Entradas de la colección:
╔══
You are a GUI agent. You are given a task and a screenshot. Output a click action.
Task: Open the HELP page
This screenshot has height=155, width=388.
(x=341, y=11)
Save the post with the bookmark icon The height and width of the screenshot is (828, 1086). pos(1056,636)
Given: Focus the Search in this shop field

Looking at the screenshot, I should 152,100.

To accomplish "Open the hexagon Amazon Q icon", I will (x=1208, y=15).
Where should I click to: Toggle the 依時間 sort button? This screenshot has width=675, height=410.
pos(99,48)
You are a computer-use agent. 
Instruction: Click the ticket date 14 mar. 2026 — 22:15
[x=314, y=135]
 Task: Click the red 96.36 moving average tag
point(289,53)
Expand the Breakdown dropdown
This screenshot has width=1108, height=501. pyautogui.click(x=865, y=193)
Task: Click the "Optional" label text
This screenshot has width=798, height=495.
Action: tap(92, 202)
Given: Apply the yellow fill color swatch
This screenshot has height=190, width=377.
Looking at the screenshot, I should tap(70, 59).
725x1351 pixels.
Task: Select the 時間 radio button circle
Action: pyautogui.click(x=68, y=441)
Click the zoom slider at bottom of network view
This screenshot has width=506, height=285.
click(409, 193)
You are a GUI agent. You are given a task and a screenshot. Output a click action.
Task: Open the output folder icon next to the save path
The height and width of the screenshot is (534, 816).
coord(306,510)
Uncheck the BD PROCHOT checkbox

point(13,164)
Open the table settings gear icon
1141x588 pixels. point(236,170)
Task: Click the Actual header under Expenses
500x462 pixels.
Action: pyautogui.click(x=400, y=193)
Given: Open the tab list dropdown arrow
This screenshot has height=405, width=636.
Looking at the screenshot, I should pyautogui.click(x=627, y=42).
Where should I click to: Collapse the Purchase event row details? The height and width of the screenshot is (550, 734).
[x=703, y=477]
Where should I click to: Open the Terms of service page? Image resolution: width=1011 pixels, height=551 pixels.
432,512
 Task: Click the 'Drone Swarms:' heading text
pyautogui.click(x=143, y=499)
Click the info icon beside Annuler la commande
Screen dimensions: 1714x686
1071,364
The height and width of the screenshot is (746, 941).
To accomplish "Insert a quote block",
╚══
Reescribe como tabla Markdown las líneas de los datos que van desde la que contiene "Given: Open the tab list dropdown arrow" hasta la que contiene "pyautogui.click(x=143, y=499)", ambas incluidas, con las columnas "Número" y "Línea". Omite las líneas en blanco.

Respuesta del ejercicio:
| Número | Línea |
|---|---|
| 1 | Given: Open the tab list dropdown arrow |
| 2 | This screenshot has height=405, width=636. |
| 3 | Looking at the screenshot, I should pyautogui.click(x=627, y=42). |
| 4 | Where should I click to: Collapse the Purchase event row details? The height and width of the screenshot is (550, 734). |
| 5 | [x=703, y=477] |
| 6 | Where should I click to: Open the Terms of service page? Image resolution: width=1011 pixels, height=551 pixels. |
| 7 | 432,512 |
| 8 |  Task: Click the 'Drone Swarms:' heading text |
| 9 | pyautogui.click(x=143, y=499) |